The physical and mechanical properties of the fired samples are carried out in accordance with relevant national standards. The thermal stability test adopts the water-cooling method. The 25mm×25mm×125mm sample is directly used for the test. The high-temperature furnace is heated to 1100°C, and the sample is placed in After raising the temperature to 1100°C again within the period of time, keep it for 30 minutes, take it out and place it in flowing room temperature water (about 20°C) to quickly cool for 3 minutes, and use the percentage of residual strength of the sample to characterize the thermal stability of the product. Creep resistance test conditions In order to keep the temperature at 1600℃ in the air for 25h. The high-temperature flexural strength is tested with a 25mm×25mm×125mm sample, and the test condition is 3h at 1400℃ in the air.
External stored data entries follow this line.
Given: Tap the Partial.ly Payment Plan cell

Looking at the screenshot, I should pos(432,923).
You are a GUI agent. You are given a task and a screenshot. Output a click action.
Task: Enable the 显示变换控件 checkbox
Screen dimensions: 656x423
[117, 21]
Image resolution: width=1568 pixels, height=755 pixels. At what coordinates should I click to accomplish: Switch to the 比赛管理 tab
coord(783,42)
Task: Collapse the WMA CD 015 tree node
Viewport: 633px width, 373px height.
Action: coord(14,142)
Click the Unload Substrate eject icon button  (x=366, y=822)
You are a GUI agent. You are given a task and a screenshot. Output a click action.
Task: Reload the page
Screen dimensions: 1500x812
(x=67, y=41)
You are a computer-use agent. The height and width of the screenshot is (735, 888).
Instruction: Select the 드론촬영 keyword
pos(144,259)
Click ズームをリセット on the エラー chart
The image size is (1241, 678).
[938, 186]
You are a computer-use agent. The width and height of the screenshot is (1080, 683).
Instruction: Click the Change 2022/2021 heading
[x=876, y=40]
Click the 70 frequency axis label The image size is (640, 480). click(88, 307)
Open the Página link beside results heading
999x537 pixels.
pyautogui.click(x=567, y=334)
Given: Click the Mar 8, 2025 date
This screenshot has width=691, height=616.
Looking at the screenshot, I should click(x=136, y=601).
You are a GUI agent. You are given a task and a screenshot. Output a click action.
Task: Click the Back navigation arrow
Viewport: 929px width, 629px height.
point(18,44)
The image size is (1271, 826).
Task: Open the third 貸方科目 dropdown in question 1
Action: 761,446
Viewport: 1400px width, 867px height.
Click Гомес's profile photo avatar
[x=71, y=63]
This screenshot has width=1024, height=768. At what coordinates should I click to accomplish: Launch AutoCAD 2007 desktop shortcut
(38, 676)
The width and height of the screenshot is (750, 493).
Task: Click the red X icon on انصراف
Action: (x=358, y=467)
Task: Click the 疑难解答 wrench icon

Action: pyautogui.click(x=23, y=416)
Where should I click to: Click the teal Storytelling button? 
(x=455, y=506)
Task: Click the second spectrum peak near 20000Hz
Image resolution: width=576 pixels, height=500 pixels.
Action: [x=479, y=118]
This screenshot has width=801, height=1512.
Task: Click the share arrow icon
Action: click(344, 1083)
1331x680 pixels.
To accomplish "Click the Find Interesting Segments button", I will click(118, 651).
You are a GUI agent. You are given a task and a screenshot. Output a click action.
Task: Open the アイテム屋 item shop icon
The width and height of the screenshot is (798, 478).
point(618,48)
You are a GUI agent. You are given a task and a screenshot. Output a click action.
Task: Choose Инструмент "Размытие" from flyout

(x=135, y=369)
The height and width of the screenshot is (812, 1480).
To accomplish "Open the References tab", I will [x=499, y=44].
The S-570 scanning electron microscope (SEM) is used to observe the heat The microstructure morphology of the fractured surface of the sample before and after the impact.
in conclusion
(1) SiO2 micropowder, α-Al2O3 micron Thermal shock stability and creep have the greatest impact, followed by α-Al2O3 micropowder and silicon micropowder; the best test conditions are: w (α-Al2O3 micropowder) = 11%, w (SiO2 micropowder) = 3%, firing At a temperature of 1650°C, the sample properties under this condition are: bulk density 2.96g/cm3, porosity 18.5%, flexural strength loss percentage 30%, creep percentage 0.99%.
(2) α-Al2O3 micropowder, SiO2 micropowder and firing temperature will have a greater impact on the bonding state between the particles and the matrix, as well as the mullite, pores and residual α-Al2O3 in the matrix, which will have a greater impact on the thermal expansion coefficient, elastic modulus and Thermal conductivity also has an impact, which ultimately affects the thermal shock resistance of the material.
(3) The fracture of corundum mullite material at room temperature is controlled by the crack propagation process, while at high temperature it is controlled by the creep mechanism.